### What you will do
Somewhere below are a line with "Rukavice za ruže Stocker A22091 (522, 735)" and a later line with "de Winter PR (630, 1064)". Output exactly those lines and all lines between them.

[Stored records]
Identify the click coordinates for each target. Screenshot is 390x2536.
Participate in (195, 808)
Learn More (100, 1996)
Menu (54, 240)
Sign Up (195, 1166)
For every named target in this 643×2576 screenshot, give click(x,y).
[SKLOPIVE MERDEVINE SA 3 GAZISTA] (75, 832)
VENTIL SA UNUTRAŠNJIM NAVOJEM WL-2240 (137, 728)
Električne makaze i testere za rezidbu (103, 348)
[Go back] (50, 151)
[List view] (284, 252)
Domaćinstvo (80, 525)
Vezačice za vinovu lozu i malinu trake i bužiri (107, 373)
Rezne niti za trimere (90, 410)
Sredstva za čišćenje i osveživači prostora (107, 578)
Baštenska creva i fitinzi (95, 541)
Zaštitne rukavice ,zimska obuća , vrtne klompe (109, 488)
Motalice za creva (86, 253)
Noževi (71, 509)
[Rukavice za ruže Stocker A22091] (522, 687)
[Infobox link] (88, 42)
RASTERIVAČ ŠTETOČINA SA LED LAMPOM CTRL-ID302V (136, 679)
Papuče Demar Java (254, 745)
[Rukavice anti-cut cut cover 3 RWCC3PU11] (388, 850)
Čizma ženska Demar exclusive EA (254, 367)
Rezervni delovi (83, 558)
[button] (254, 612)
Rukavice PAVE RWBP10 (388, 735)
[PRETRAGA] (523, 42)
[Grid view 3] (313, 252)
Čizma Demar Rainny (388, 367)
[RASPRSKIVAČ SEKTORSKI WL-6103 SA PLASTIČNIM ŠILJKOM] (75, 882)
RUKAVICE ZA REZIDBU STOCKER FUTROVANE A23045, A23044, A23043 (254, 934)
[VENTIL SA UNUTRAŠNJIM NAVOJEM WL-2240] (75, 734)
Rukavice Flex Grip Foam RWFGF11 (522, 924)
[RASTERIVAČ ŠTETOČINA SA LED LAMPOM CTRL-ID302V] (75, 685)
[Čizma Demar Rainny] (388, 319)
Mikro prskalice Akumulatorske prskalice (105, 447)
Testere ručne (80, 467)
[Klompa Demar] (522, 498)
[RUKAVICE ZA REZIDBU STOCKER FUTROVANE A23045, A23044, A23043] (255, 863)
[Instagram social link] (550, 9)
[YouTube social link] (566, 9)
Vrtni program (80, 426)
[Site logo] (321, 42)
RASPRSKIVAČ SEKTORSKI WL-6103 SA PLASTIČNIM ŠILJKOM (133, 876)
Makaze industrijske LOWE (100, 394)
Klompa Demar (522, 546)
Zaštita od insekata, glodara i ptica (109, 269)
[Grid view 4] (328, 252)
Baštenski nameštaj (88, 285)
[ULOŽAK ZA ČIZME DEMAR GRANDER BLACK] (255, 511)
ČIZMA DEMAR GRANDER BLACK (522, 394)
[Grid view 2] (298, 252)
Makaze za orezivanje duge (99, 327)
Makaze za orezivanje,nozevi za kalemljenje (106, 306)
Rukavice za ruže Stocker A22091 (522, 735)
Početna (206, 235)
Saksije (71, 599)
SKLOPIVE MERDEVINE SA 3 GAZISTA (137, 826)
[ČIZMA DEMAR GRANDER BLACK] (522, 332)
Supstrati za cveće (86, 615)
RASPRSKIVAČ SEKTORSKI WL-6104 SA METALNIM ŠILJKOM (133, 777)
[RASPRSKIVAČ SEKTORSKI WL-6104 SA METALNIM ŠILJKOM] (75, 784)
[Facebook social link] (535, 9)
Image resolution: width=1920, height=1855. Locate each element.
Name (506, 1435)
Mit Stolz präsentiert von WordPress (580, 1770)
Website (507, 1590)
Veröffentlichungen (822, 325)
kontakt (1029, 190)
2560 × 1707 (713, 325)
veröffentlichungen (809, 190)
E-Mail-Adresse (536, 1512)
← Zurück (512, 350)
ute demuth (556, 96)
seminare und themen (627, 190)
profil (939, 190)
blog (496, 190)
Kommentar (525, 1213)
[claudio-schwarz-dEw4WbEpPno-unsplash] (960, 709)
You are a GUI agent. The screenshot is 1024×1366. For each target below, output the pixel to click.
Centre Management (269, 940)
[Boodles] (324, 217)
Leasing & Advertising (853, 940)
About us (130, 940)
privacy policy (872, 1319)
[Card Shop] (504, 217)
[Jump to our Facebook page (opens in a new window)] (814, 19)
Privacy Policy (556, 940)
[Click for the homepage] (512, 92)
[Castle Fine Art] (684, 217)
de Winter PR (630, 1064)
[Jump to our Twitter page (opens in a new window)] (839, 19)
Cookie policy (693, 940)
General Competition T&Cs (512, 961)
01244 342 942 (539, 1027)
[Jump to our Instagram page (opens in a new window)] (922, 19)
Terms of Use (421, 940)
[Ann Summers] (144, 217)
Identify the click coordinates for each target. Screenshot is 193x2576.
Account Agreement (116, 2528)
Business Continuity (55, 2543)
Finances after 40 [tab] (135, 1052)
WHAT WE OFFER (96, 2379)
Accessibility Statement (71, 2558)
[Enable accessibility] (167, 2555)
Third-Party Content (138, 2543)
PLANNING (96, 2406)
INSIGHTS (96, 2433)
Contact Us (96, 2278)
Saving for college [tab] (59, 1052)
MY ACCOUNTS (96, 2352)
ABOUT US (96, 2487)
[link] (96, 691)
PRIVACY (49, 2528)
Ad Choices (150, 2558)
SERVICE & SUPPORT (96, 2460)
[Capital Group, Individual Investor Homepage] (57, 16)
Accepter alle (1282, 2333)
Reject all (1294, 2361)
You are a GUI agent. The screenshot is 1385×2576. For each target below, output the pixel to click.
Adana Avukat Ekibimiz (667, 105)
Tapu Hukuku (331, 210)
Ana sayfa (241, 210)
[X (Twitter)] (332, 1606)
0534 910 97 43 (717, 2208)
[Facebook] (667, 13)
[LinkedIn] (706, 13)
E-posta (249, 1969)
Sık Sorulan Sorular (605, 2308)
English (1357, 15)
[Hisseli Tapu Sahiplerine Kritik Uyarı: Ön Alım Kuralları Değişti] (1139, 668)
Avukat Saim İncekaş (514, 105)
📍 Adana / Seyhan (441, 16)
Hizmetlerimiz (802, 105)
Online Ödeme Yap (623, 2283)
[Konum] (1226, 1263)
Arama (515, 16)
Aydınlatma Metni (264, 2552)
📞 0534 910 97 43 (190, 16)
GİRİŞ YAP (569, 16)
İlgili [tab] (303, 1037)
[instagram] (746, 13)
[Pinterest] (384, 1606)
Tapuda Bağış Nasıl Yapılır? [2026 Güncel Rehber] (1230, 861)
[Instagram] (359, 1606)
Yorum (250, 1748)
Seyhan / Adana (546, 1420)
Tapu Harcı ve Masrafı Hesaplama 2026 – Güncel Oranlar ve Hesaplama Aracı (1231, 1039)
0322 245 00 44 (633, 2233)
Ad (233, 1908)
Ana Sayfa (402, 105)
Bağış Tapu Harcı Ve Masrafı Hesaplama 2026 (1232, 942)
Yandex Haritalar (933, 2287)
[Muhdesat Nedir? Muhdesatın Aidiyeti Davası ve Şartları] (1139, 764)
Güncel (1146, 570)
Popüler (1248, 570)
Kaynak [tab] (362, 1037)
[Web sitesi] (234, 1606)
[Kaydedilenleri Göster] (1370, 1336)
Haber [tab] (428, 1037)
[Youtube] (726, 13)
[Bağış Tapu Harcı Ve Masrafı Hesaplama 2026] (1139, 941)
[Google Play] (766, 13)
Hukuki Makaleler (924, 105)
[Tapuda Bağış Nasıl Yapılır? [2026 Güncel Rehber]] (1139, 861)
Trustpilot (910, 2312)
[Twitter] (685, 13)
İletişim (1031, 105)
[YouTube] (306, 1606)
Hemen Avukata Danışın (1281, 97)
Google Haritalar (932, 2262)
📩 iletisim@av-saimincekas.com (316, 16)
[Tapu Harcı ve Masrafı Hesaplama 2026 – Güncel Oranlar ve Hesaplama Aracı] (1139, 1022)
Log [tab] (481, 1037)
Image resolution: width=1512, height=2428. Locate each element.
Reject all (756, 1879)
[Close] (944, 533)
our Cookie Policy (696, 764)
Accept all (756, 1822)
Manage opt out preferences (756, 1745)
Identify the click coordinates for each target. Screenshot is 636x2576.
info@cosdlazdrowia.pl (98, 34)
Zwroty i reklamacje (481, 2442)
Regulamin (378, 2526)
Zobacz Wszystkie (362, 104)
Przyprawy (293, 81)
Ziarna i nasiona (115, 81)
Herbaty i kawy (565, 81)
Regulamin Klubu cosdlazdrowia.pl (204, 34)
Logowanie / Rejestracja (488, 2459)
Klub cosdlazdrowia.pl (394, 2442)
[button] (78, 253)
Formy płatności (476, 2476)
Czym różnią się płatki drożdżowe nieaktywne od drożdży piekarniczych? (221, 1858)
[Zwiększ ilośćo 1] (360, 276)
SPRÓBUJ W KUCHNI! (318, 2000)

### Written response
Rukavice za ruže Stocker A22091 (522, 735)
Početna (206, 235)
Saksije (71, 599)
SKLOPIVE MERDEVINE SA 3 GAZISTA (137, 826)
[ČIZMA DEMAR GRANDER BLACK] (522, 332)
Supstrati za cveće (86, 615)
RASPRSKIVAČ SEKTORSKI WL-6104 SA METALNIM ŠILJKOM (133, 777)
[RASPRSKIVAČ SEKTORSKI WL-6104 SA METALNIM ŠILJKOM] (75, 784)
[Facebook social link] (535, 9)
Image resolution: width=1920, height=1855. Locate each element.
Name (506, 1435)
Mit Stolz präsentiert von WordPress (580, 1770)
Website (507, 1590)
Veröffentlichungen (822, 325)
kontakt (1029, 190)
2560 × 1707 (713, 325)
veröffentlichungen (809, 190)
E-Mail-Adresse (536, 1512)
← Zurück (512, 350)
ute demuth (556, 96)
seminare und themen (627, 190)
profil (939, 190)
blog (496, 190)
Kommentar (525, 1213)
[claudio-schwarz-dEw4WbEpPno-unsplash] (960, 709)
You are a GUI agent. The screenshot is 1024×1366. For each target below, output the pixel to click.
Centre Management (269, 940)
[Boodles] (324, 217)
Leasing & Advertising (853, 940)
About us (130, 940)
privacy policy (872, 1319)
[Card Shop] (504, 217)
[Jump to our Facebook page (opens in a new window)] (814, 19)
Privacy Policy (556, 940)
[Click for the homepage] (512, 92)
[Castle Fine Art] (684, 217)
de Winter PR (630, 1064)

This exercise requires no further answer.